Poucas coisas eram mais angustiantes, nas últimas partidas, do que acompanhar o desespero de Nico de la Cruz procurando com quem jogar na criação rubro-negra. De um lado estava Allan, ainda se recuperando de uma dengue que contraiu no dia do seu nascimento, do outro estava Gérson que parecia um vídeo rodando na velocidade 0,5x, às vezes pela direita passava Wesley, correndo de costas, gritando palavras desconexas numa linguagem esquecida, girando o pescoço ao contrário.

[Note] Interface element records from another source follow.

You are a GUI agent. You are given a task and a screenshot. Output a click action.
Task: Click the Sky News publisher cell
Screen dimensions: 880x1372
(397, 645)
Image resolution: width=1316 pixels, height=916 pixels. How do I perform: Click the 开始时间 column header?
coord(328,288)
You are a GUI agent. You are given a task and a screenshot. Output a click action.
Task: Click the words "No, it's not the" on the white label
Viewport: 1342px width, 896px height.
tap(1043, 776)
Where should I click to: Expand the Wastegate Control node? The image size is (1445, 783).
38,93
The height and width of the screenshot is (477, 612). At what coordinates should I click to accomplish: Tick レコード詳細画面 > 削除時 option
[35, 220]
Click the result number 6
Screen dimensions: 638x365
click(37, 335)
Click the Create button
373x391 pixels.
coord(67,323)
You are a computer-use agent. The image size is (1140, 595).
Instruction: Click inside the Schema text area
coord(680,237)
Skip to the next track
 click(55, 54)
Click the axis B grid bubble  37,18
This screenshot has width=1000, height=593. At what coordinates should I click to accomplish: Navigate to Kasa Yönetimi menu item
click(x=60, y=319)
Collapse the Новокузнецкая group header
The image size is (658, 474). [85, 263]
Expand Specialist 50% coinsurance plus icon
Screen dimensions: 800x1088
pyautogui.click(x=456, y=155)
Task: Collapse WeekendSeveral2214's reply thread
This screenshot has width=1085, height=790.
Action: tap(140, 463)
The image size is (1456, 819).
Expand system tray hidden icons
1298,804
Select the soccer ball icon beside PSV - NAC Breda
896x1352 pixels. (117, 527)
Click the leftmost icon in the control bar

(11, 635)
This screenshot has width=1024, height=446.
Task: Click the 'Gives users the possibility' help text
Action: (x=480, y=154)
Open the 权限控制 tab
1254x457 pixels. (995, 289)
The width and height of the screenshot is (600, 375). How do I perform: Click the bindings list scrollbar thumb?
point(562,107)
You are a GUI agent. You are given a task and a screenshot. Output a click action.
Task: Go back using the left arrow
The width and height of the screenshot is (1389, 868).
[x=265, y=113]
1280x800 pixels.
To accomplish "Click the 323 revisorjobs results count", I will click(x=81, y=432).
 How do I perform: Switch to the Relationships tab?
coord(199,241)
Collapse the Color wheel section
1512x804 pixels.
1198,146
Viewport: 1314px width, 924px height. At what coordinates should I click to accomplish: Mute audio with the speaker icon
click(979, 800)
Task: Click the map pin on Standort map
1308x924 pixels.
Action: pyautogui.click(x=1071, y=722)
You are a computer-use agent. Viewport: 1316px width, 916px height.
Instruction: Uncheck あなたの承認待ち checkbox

Porque sim, o uruguaio está fazendo jus ao status de maior contratação do Flamengo na temporada, o homem está correndo e lutando a cada partida, o nativo de Montevidéu tem conseguido empilhar boas atuações mesmo quando a única pessoa consciente no time parece ser ele. Mas sozinho, sem um mínimo de apoio, sem ao menos um Arrascaetinha ali pra auxiliar, era visível que as coisas ficavam muito complicadas.
Visível pra todos, menos para nosso querido Adenor Tite, que insistia pelas pontas, que dobrava sua aposta no esquema tático, que preferia improvisar na ponta Lorran, um meia de origem, do que aceitar que o Flamengo precisava de mais vida, mais movimentação e mais qualidade no meio de campo. E quem poderia oferecer isso ao time? Bem, como ficou claro na vitória de hoje sobre o Corinthians, era exatamente ele, Lorran, se fosse escalado na sua posição correta.
Porque neste sábado, ainda que não tenha sido perfeito, o Flamengo pareceu, pela primeira vez em muitos jogos, um time com alguma pulsão de vida. As jogadas ainda aconteciam pelas pontas, com um Cebolinha animado pela esquerda e um Gérson deslocado para a direita, mas voltamos a ter ações pelo meio, com de la Cruz fazendo lançamentos e Lorran buscando tabelas, além de laterais que se apresentavam pra algo além de chuveirinhos desesperados na área.
Uma postura que permitiu não apenas acuar o adversário mas também transformar essa pressão em gols – apesar das oportunidades perdidas. Pedro abriu o placar com um lindo drible após passe de Lorran, ainda no primeiro tempo, e um Flamengo protagonista decidiu a parada com gol dele, Lorran, após uma roubada de bola de quem? Lorran. Sim, porque aparentemente não apenas colocar alguém pra jogar com o de la Cruz como colocar o Lorran na posição do Lorran podem sim fazer a diferença.
O que se abre então agora é um novo caminho. Não apenas pra fora da mais recente crise na Gávea, já que demos fim a essa estranha série de jogos ruins e resultados esquisitos, mas também em termos táticos e técnicos, já que talvez Tite tenha finalmente percebido o quão mais fácil tudo fica quando temos mais opções no meio, quando não ficamos reféns do jogo pelas pontas, quando o Flamengo oferece mais do que Léo Pereira e Fabrício Bruno tentando acertar os lançamentos que Gérson e Rivellino faziam na Copa de 70.
É claro que não devemos depositar todas as fichas em Lorran – um jogador de enorme potencial, mas que com 17 anos tende a ainda oscilar bastante – e é óbvio que o Corinthians é um adversário que vive uma situação complicada – ter Fagner como titular em 2024 parece menos uma opção tática do que uma consequência negativa da reforma da previdência. Mas é visível a diferença que faz um time capaz de ocupar o meio de campo e a necessidade que o Flamengo tem de jogadores de criação capazes de conversar com de la Cruz, da maneira que o menino Lorran fez neste sábado.
Que as lições sejam então aprendidas. Que Tite perceba a diferença entre ser convicto e ser cabeça dura, que Gérson continue correndo como correu hoje, que a diretoria entenda que precisamos de mais nomes pra criação e notem que Varela, ainda que capaz de passar nos testes psicotécnicos onde Wesley foi reprovado, segue sendo um lateral incapaz de cruzar uma mísera bola. O que falta ser feito está bem na cara, só falta a disposição pra fazer.